Es geht auch um Aarau, aber nicht nur!

Mit Genugtuung nimmt die aargauische Offiziersgesellschaft zur Kenntnis, dass sich Regierungsrätin Susanne Hochuli per Brief an das VBS dafür ausgesprochen hat, dass der Waffenplatz Aarau erhalten bleiben soll. In der Diskussion um die Standorte der Armee im Aargau wird es auch um den Waffenplatz Aarau gehen, aber nicht nur: Es geht auch um den Erhalt der Waffenplätze Brugg und Bremgarten, um das Rekrutierungszentrum Windisch und insbesondere um das Armeelogistikcenter Othmarsingen mit seinen 296 Arbeitsplätzen im Aargau.
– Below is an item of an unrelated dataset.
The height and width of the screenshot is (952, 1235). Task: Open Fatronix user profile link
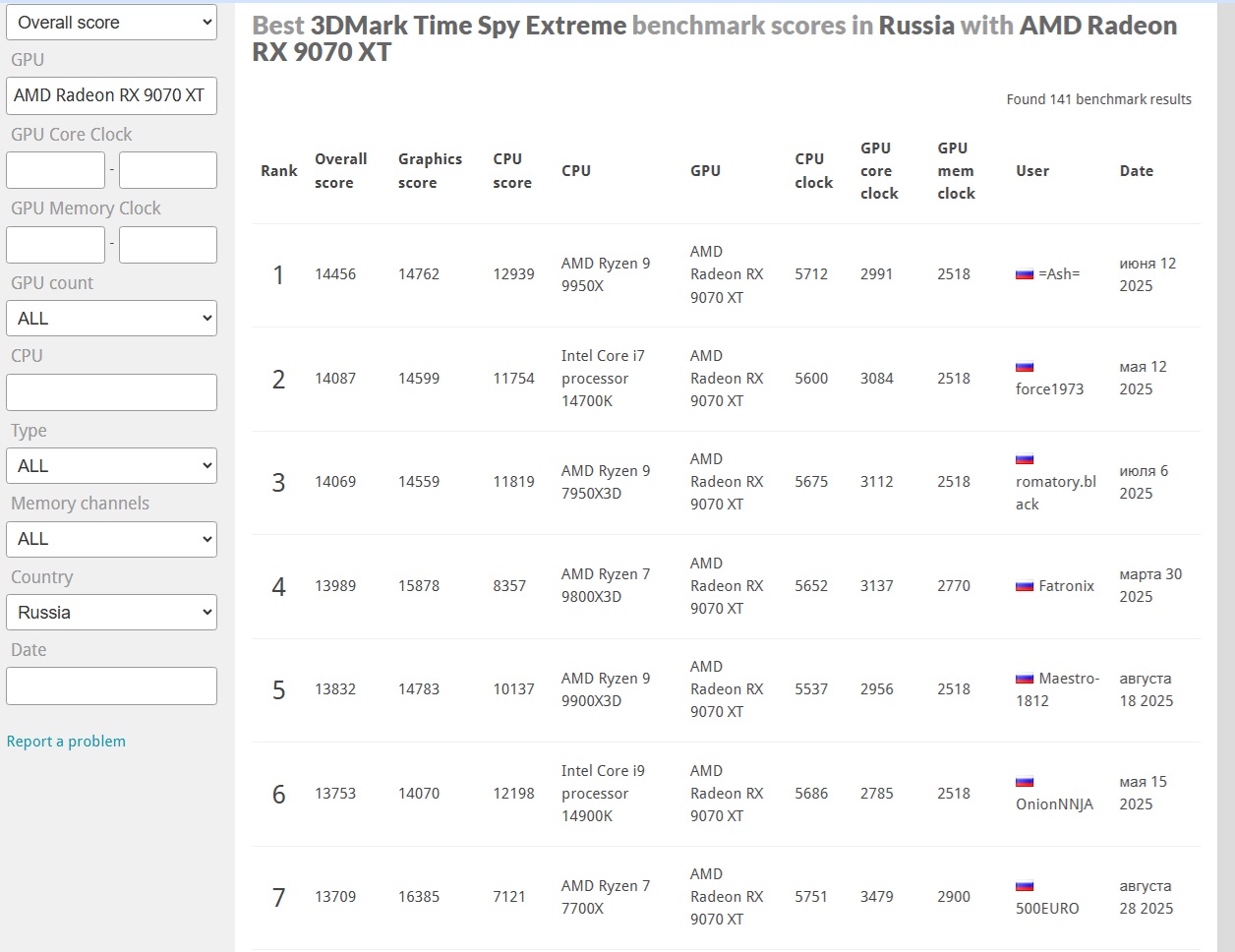[x=1066, y=586]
In Aarau geht es um 108 Arbeitsplätze und 150‘000 Übernachtungen, im ganzen Kanton um insgesamt 646 Arbeitsplätze und rund 480‘000 Übernachtungen pro Jahr. Davon profitiert das Gewerbe der Standortregionen. Die aargauische Offiziersgesellschaft wird sich für den Erhalt der militärischen Ausbildungs- und Logistik-Infrastruktur im Aargau einsetzen!

Berichte auf der Webseite der aargauer-zeitung.ch (Protest) | aargauer-zeitung.ch (Reaktion) | aargauer-zeitung.ch (Aarau ohne Kaserne)
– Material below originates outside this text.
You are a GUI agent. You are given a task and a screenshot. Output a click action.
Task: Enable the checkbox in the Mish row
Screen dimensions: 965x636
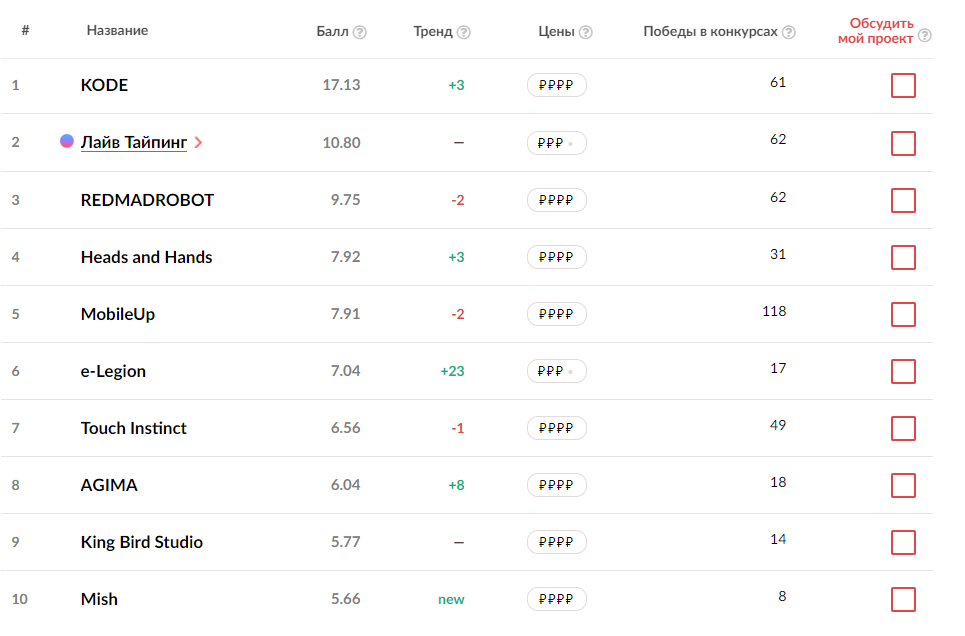pyautogui.click(x=903, y=599)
Eine Antwort auf „Es geht auch um Aarau, aber nicht nur!“

  1. Sowohl Aktionen RR Hochuli als auch AOG sind höchst begrüssenswert. Selbstverständlich sind die Argumentationen auch auf andere Waffenplätze anwendbar. In diesem Sinn kann letztlich auch der Äusserung des SVP-Präsidenten Schweiz zugestimmt werden.